(Objective) Write out every line of the records below word for word, omitting the pictures.

* * * *

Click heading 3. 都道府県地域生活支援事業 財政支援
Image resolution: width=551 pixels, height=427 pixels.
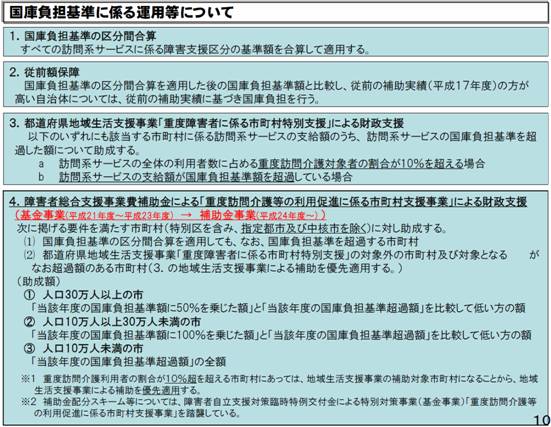pyautogui.click(x=207, y=123)
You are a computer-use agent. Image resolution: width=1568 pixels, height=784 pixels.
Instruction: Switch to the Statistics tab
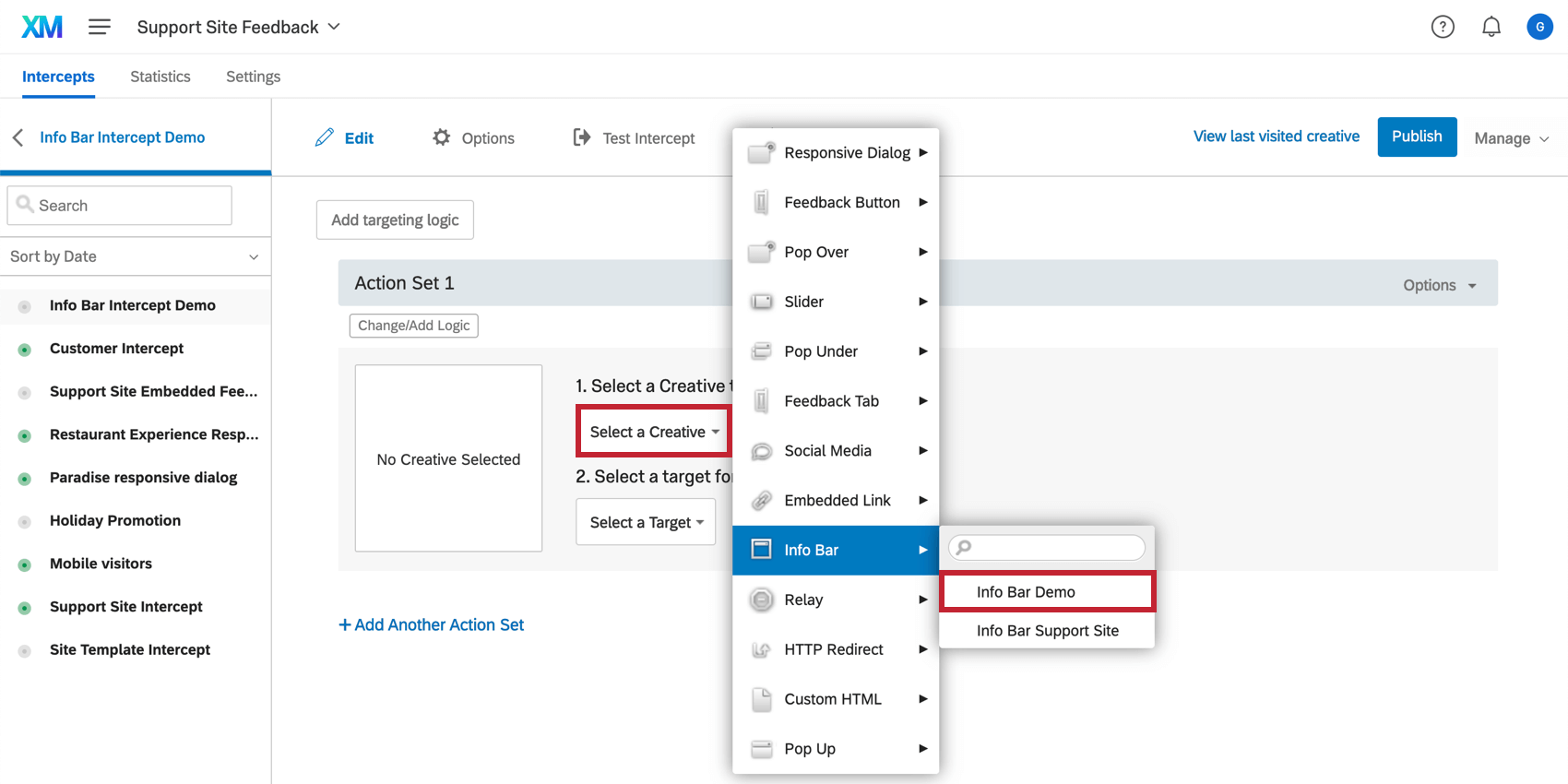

* * * *

(The result)
Click heading 3. 都道府県地域生活支援事業 財政支援
Image resolution: width=551 pixels, height=427 pixels.
pyautogui.click(x=207, y=123)
You are a computer-use agent. Image resolution: width=1568 pixels, height=784 pixels.
Instruction: Switch to the Statistics tab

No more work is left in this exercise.